New laws spearheaded by industry after Mount Polley dam failure
The pollution caused by last summer’s dam failure at the Imperial Metals’ Mount Polley and the recommendations from an expert panel this January are having effects in the United States.
Six weeks ago, Montana changed its laws in response to the B.C. mine disaster, entrenching in statutes design standards for mine waste-storage facilities, qualifications for engineers and requirements for independent review panels.
The law changes were spearheaded by industry through the Montana Mining Association and sponsored by Republican state Senator Chas Vincent.
In B.C., the mining industry has been cautious in its response to the expert panel recommendations, which included the call for the independent review panels made up of senior geotechnical engineers.

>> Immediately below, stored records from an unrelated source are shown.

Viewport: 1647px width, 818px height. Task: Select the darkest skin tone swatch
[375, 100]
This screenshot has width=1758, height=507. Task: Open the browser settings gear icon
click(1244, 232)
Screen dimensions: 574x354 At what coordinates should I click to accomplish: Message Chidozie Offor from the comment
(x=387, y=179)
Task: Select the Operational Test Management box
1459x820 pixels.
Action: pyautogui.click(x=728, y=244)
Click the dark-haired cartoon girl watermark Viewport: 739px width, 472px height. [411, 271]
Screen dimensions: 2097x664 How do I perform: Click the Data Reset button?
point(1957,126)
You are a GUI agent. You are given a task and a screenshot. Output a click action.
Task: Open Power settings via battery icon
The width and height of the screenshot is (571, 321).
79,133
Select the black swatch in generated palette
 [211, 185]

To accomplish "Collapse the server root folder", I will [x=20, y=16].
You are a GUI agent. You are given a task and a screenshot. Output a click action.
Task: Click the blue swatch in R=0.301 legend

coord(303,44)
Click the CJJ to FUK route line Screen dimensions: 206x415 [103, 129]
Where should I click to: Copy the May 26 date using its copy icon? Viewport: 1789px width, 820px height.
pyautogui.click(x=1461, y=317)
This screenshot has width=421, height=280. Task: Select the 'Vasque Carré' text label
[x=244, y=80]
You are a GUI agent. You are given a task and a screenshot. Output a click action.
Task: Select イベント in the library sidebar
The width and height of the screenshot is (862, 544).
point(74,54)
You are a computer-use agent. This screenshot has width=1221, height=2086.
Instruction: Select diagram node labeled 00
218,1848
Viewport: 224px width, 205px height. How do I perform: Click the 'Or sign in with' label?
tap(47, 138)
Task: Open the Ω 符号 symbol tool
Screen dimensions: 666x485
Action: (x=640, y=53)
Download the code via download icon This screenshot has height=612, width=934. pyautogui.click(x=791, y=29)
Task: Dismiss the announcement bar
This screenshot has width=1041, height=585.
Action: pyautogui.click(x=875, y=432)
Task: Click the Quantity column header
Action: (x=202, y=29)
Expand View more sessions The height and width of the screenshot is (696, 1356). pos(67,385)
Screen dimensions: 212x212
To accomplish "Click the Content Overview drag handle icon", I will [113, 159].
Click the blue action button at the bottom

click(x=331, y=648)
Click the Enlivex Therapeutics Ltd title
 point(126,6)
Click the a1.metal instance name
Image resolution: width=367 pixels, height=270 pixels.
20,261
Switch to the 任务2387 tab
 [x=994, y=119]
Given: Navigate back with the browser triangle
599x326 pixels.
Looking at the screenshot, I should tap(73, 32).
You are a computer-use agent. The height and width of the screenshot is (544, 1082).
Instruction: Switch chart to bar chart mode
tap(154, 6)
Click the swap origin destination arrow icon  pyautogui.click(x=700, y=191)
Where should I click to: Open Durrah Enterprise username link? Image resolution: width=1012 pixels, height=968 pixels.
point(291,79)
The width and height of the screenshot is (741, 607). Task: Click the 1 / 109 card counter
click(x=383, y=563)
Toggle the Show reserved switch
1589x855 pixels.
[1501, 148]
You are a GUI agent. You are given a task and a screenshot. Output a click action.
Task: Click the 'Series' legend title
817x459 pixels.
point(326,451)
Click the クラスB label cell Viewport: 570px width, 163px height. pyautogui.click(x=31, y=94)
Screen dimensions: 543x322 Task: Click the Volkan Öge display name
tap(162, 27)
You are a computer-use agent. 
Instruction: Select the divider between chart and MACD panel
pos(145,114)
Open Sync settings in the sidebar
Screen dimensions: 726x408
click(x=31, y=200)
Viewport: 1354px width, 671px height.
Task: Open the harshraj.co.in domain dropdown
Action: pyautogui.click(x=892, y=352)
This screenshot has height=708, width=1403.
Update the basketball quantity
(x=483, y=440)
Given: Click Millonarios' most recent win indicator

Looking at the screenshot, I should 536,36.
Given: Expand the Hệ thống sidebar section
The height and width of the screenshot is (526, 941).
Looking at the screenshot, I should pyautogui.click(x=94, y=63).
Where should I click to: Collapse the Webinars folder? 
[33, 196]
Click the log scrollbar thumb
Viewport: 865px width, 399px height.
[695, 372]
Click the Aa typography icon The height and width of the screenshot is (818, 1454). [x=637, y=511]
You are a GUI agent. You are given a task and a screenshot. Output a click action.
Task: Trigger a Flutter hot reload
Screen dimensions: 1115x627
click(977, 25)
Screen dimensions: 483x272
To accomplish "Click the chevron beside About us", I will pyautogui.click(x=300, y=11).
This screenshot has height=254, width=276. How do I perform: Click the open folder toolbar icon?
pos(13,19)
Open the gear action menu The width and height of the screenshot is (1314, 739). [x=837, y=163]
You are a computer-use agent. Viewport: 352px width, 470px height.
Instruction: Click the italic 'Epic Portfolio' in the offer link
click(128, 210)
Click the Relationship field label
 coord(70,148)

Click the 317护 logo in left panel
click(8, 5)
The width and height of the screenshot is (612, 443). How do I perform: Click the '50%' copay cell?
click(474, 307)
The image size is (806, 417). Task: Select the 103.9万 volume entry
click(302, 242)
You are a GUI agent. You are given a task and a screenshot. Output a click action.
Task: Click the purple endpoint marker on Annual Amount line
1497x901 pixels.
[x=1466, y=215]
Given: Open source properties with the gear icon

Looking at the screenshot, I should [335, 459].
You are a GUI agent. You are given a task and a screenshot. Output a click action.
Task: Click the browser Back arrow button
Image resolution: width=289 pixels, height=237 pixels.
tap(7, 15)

And while the B.C. Liberal government says changes are coming, it has said a review of provincial laws could take at least a year.
Montana Mining Association executive director Tammy Johnson said it wasn’t an easy decision to propose increased regulation but the changes were needed to ensure public confidence in mine dam safety.
Johnson said she believes the new laws are the most rigorous guidelines for mine-waste storage facilities, often call tailings ponds, in existence. “It’s not a guidance document, we made it hard and fast law,” she said.
Johnson said they acted quickly after the Mount Polley dam failure because the Montana legislature only meets once every two years and industry didn’t want to wait until 2017 to make changes.